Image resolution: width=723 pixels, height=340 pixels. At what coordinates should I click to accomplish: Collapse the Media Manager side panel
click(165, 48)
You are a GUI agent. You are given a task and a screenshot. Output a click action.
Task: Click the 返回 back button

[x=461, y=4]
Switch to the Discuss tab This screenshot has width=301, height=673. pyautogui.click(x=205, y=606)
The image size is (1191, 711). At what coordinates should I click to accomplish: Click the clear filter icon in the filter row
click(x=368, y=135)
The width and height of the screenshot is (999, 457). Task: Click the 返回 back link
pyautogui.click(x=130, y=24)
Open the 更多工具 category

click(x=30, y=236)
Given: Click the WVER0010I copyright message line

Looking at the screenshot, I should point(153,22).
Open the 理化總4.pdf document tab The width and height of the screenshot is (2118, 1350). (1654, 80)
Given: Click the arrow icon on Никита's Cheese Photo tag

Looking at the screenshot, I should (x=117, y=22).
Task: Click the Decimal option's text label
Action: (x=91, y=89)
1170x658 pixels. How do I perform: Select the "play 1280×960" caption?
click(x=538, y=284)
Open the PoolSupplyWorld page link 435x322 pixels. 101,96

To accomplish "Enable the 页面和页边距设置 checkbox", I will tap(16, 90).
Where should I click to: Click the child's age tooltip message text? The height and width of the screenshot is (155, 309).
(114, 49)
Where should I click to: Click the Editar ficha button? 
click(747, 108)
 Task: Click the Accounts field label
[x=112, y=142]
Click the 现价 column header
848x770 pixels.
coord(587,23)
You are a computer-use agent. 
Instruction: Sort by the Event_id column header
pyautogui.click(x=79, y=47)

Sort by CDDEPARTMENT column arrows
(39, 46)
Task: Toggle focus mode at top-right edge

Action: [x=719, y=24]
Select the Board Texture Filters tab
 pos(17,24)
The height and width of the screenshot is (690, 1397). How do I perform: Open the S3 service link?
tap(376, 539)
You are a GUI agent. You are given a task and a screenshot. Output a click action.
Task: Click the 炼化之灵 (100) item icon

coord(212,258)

TASK DIRECTIONS
Please copy the listing lines from the one holding "Open the 理化總4.pdf" through the one holding "tap(376, 539)", inclusive, and swap "column header" for "column heading" with everything else unchanged.

FINISHED ANSWER
Open the 理化總4.pdf document tab The width and height of the screenshot is (2118, 1350). (1654, 80)
Given: Click the arrow icon on Никита's Cheese Photo tag

Looking at the screenshot, I should (x=117, y=22).
Task: Click the Decimal option's text label
Action: (x=91, y=89)
1170x658 pixels. How do I perform: Select the "play 1280×960" caption?
click(x=538, y=284)
Open the PoolSupplyWorld page link 435x322 pixels. 101,96

To accomplish "Enable the 页面和页边距设置 checkbox", I will tap(16, 90).
Where should I click to: Click the child's age tooltip message text? The height and width of the screenshot is (155, 309).
(114, 49)
Where should I click to: Click the Editar ficha button? 
click(747, 108)
 Task: Click the Accounts field label
[x=112, y=142]
Click the 现价 column heading
848x770 pixels.
coord(587,23)
You are a computer-use agent. 
Instruction: Sort by the Event_id column heading
pyautogui.click(x=79, y=47)

Sort by CDDEPARTMENT column arrows
(39, 46)
Task: Toggle focus mode at top-right edge

Action: [x=719, y=24]
Select the Board Texture Filters tab
 pos(17,24)
The height and width of the screenshot is (690, 1397). How do I perform: Open the S3 service link?
tap(376, 539)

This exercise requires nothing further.